Lentiviral transduction facilitates RNA interference in the nematode parasite Nippostrongylus brasiliensis
Fig 2
Detection of proviral DNA in transduced L3s.
Genomic DNA was isolated from lentivirus-exposed (LV) or unexposed (wild type, WT) L3s after three days and analysed for proviral DNA by PCR. (A) The presence of proviral DNA in worm gDNA was confirmed by PCR of the transgene expression cassette resulting in a 1.4 kb amplicon (CMV-miR30). Tubulin alpha chain (tuba) was amplified to control for gDNA integrity.
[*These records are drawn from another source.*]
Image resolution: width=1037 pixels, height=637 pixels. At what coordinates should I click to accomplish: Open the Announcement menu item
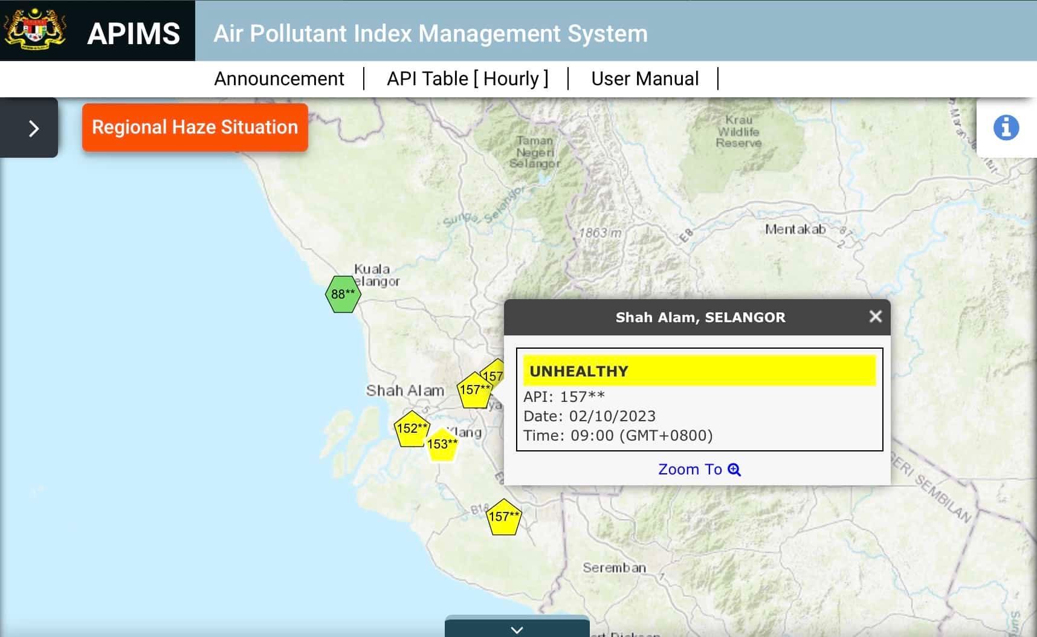tap(279, 79)
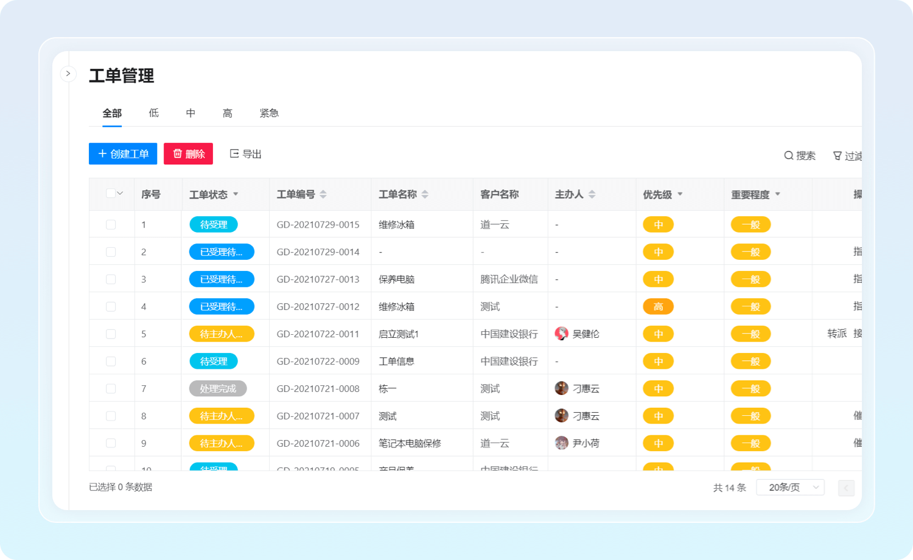Switch to the 高 priority tab
Viewport: 913px width, 560px height.
(x=227, y=113)
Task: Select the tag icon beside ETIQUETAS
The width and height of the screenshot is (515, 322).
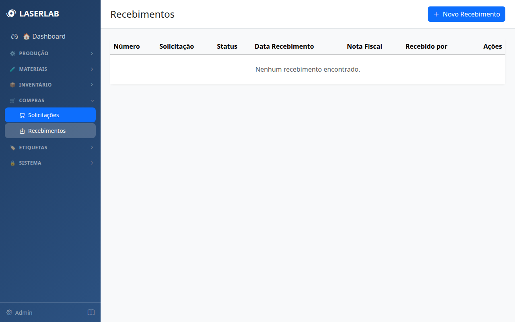Action: click(12, 147)
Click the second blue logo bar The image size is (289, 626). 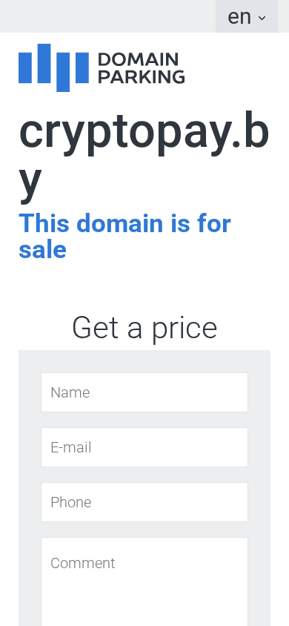coord(44,63)
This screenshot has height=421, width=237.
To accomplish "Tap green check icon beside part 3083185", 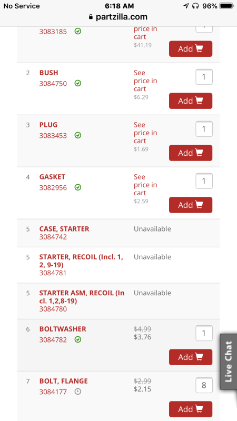I will [x=78, y=32].
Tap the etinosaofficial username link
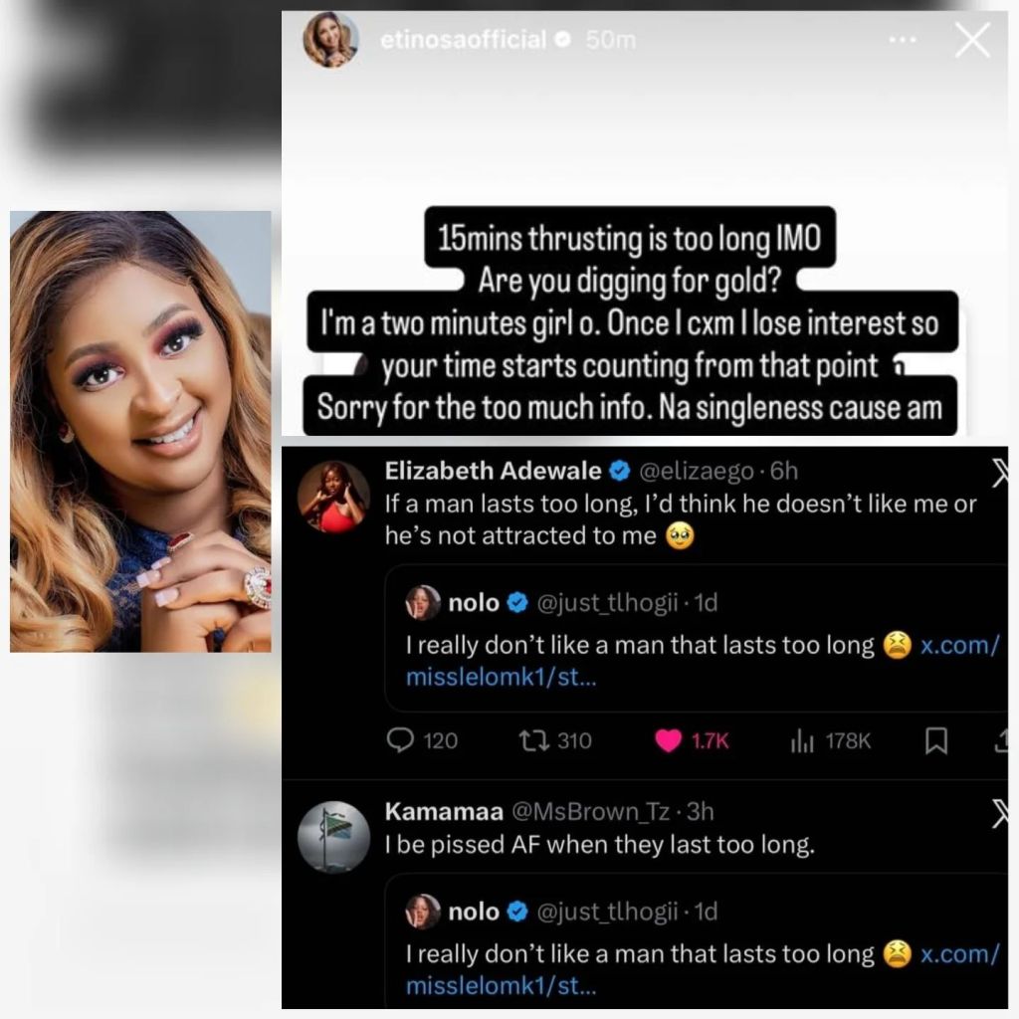Viewport: 1019px width, 1019px height. point(464,40)
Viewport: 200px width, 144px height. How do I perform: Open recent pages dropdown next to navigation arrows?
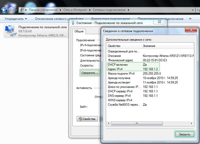pyautogui.click(x=16, y=10)
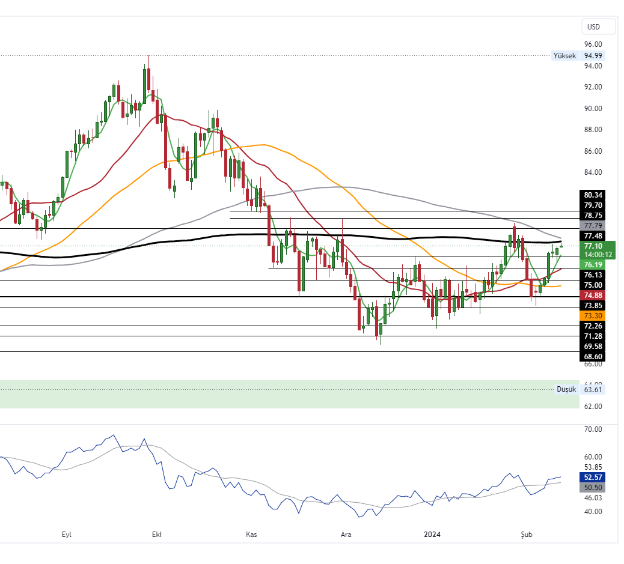
Task: Select the red 74.88 moving average label
Action: pyautogui.click(x=593, y=296)
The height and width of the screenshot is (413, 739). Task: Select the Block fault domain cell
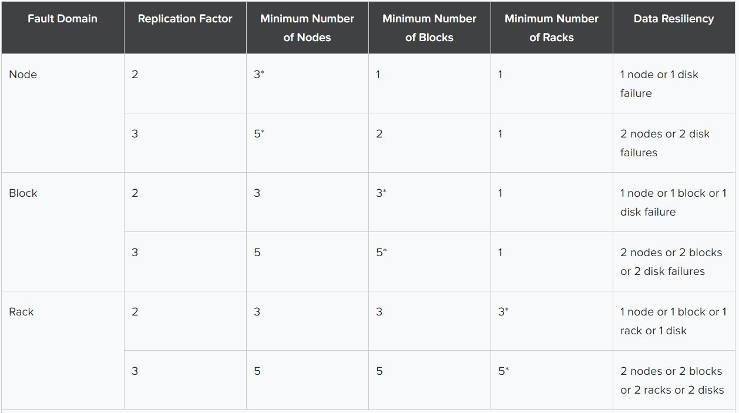point(23,193)
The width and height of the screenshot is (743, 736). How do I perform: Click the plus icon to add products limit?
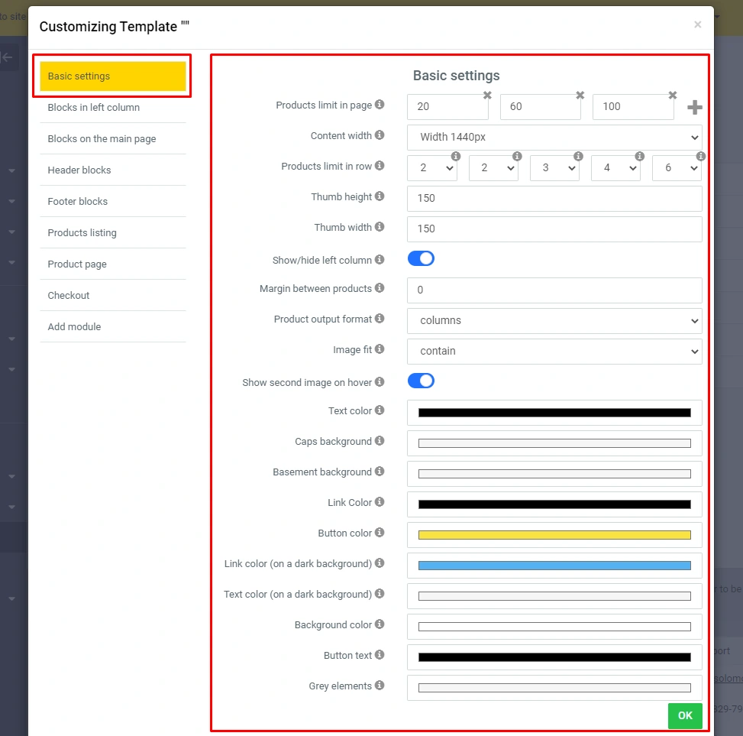pyautogui.click(x=694, y=108)
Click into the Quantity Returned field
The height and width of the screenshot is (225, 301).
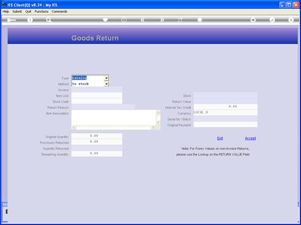(x=97, y=148)
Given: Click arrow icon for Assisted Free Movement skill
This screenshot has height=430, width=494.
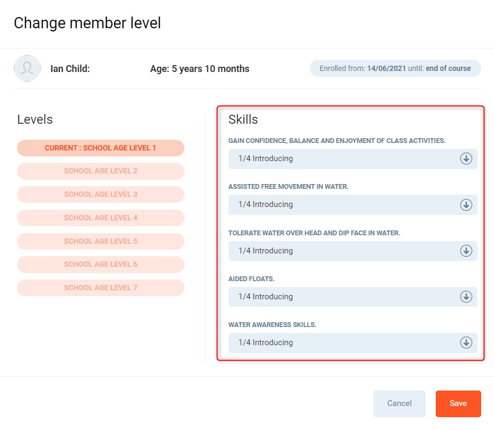Looking at the screenshot, I should 466,205.
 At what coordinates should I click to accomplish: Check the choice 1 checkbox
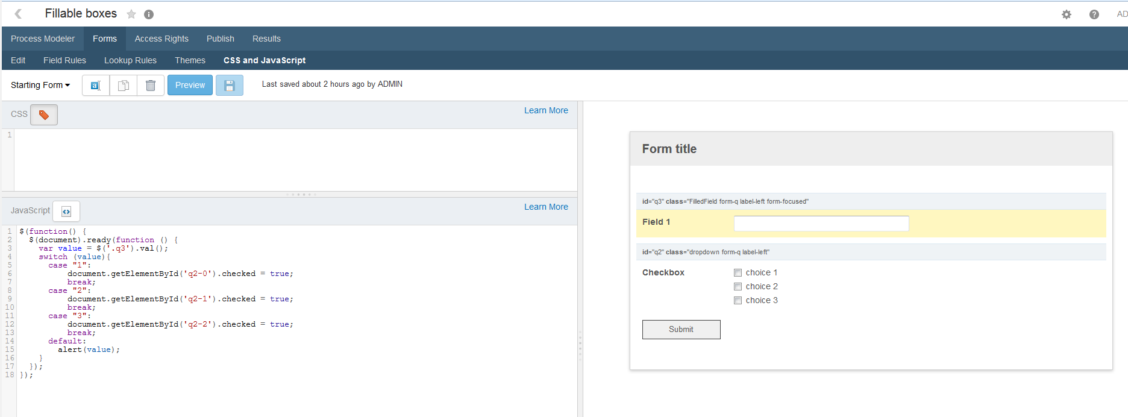coord(738,273)
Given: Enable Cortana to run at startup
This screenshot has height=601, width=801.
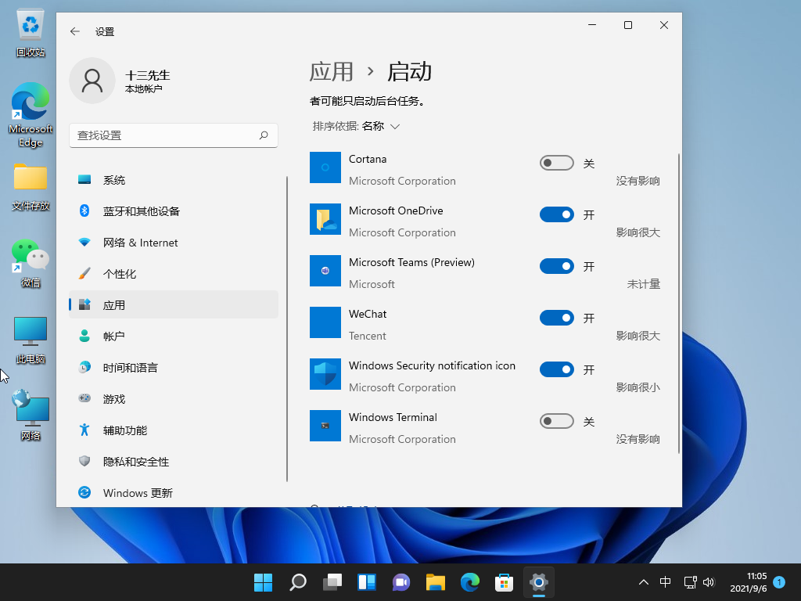Looking at the screenshot, I should (x=556, y=163).
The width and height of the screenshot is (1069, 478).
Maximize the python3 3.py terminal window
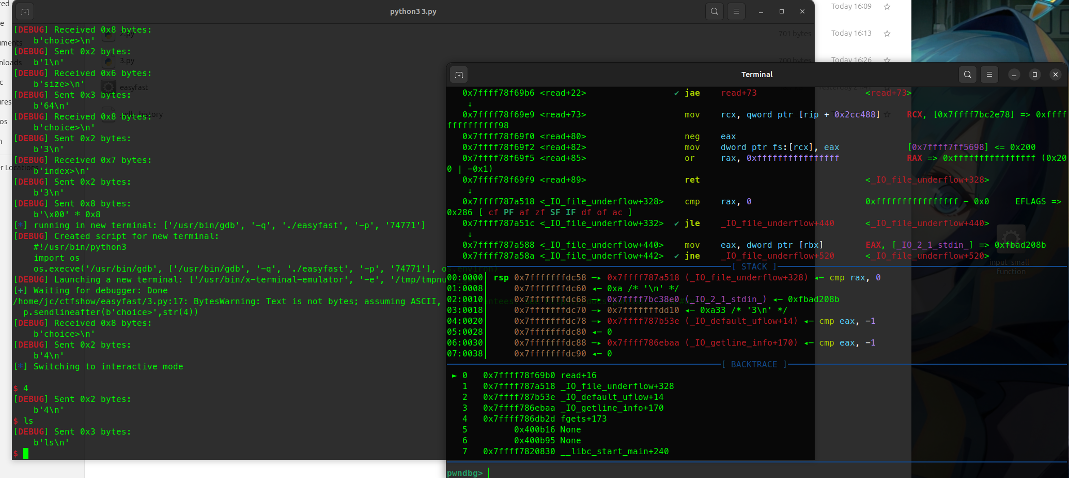pyautogui.click(x=781, y=11)
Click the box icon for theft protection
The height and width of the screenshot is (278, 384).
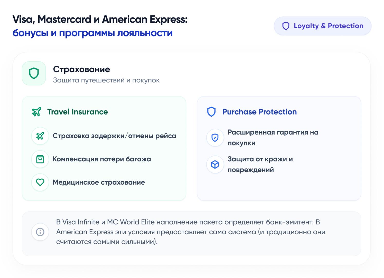[x=215, y=164]
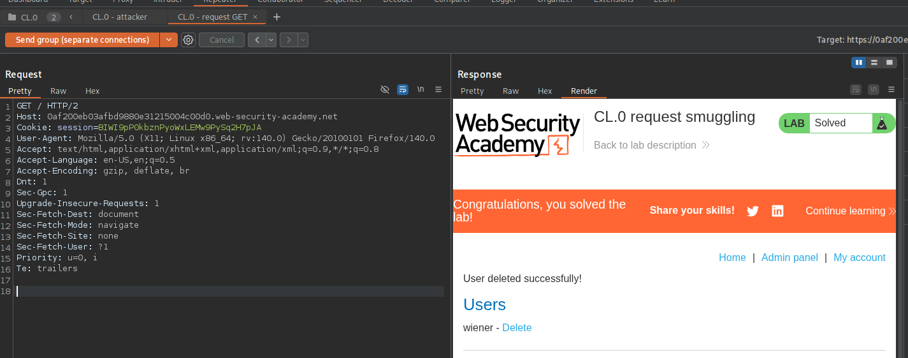Image resolution: width=908 pixels, height=358 pixels.
Task: Expand the back history dropdown arrow
Action: [271, 40]
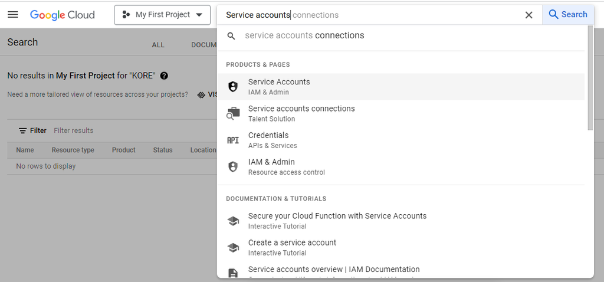Screen dimensions: 604x282
Task: Click the Service Accounts shield icon
Action: tap(233, 87)
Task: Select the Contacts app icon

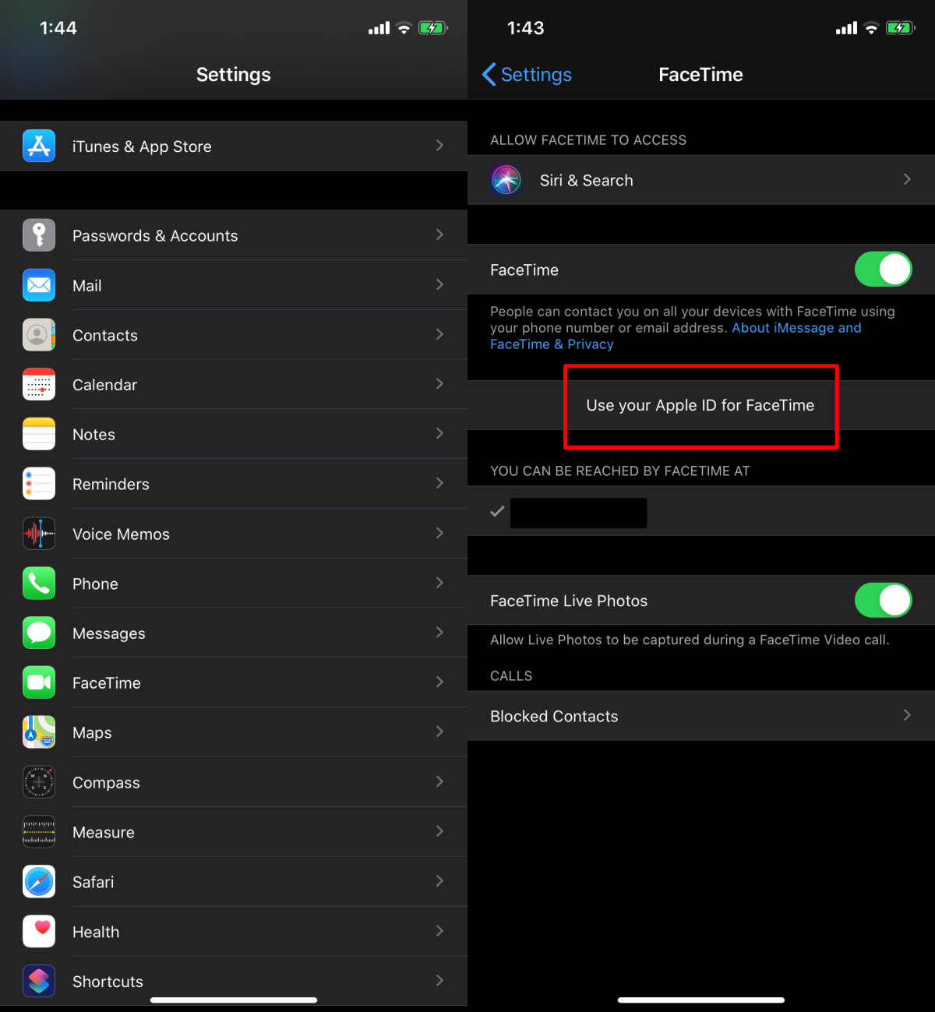Action: [x=39, y=335]
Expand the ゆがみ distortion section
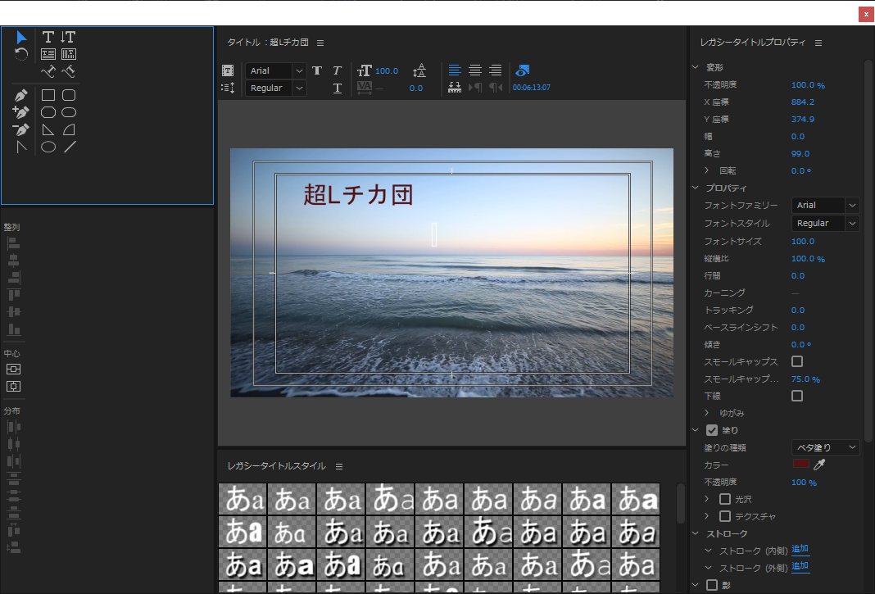This screenshot has height=594, width=875. pyautogui.click(x=708, y=413)
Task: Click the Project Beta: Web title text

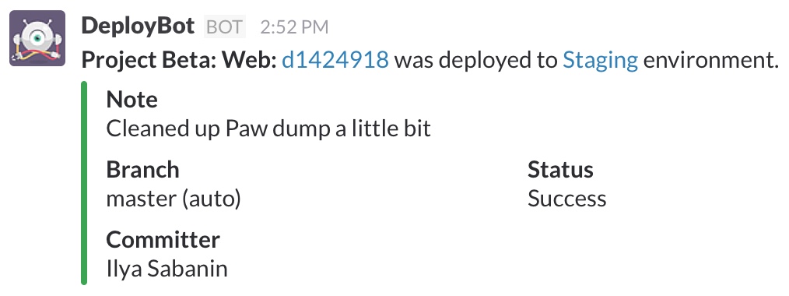Action: pyautogui.click(x=179, y=61)
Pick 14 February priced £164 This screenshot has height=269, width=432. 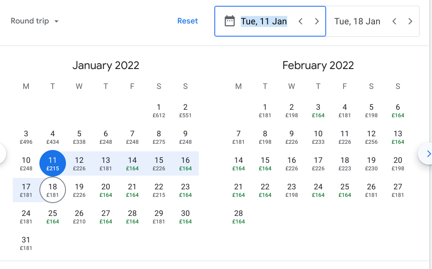pyautogui.click(x=239, y=163)
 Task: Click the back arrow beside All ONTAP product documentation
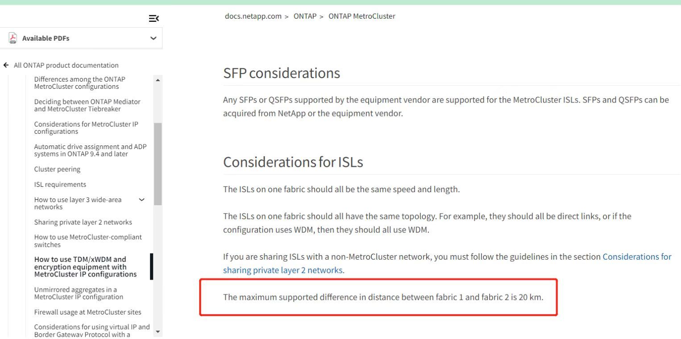[5, 65]
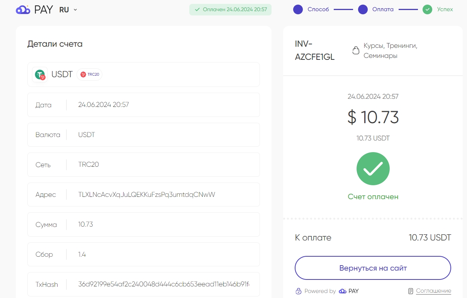
Task: Click the PAY cloud logo icon
Action: click(x=23, y=10)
The absence of residual plasmid DNA in gDNA preparations was confirmed by PCR with primers binding the WPRE and SV40P region (WPRE-SV40 P). Amplification of lentivirus-encoding plasmid DNA served as a positive control (Plasmid CTRL). NT, no template control. (B) Detection of episomal circular 1-LTR viral DNA by Nested PCR confirms successful reverse transcription of viral genomic RNA in transduced worms. The location of primer pairs used for nested PCR step one (white arrows) and two (red arrows) is indicated. (C) Example of viral integration site. Split read showing alignment with lentiviral DNA and N. brasiliensis genomic DNA.